Primary LanguagePython

Pinterest Similar Data Crawler for Visual Search Tasks

Note: I have used this repository "https://github.com/ataknkcyn/pinterest-crawler" as a base code and then changed it for similar data crawling target.

Requirements

  • Python 3+

Phase 1: Extracting Target Pins

Run : python3 pin_crawler.py

Input: keywords.csv file that contains the different search key words. File path: /csv_files/keywords.csv

Output: pin.csv file that contains the pin of target images.

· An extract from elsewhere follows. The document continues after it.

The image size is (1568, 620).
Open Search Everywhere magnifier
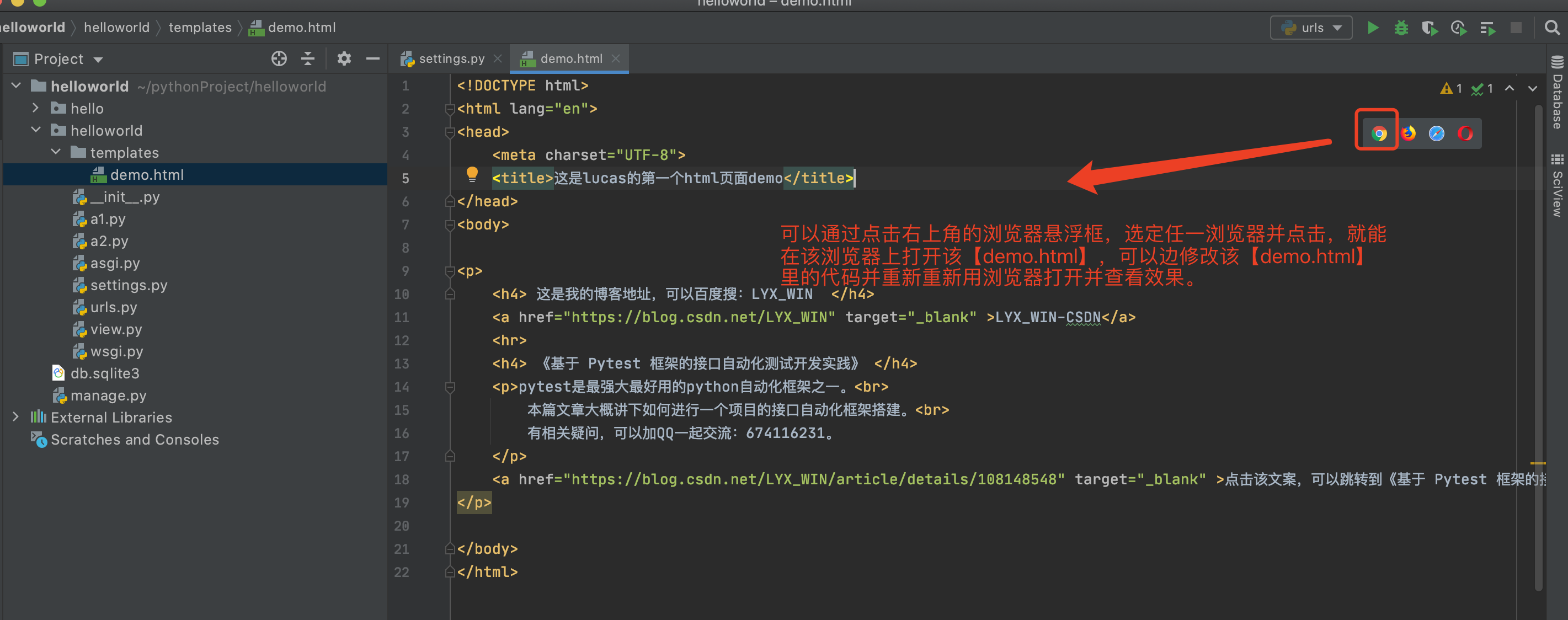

File path: /csv_files/pin.csv

Sample Code:

from src import PinterestScraper, PinterestConfig
import pandas as pd

keywordsList = pd.read_csv('csv_files/keywords.csv')
counter = 0 

for keys,pc,mc,ge in zip (keywordsList.Keyword,keywordsList.product_category,keywordsList.main_category,keywordsList.gender):
    counter = counter + 1 
    print ("Counter is =================>", counter,keys,pc,mc,ge )
 
    configs = PinterestConfig(search_keywords=keys, # Search word
                            file_lengths=100,     # total number of images to download (default = "100")
                            image_quality="orig", # image quality (default = "orig")
                            bookmarks="",
                            )         # next page data (default= "")

    pinList = PinterestScraper(configs).get_pins()
    # save in csv file
      # save in csv file
    PinterestScraper(configs).save_pin_csv(pinList, pc,mc,ge)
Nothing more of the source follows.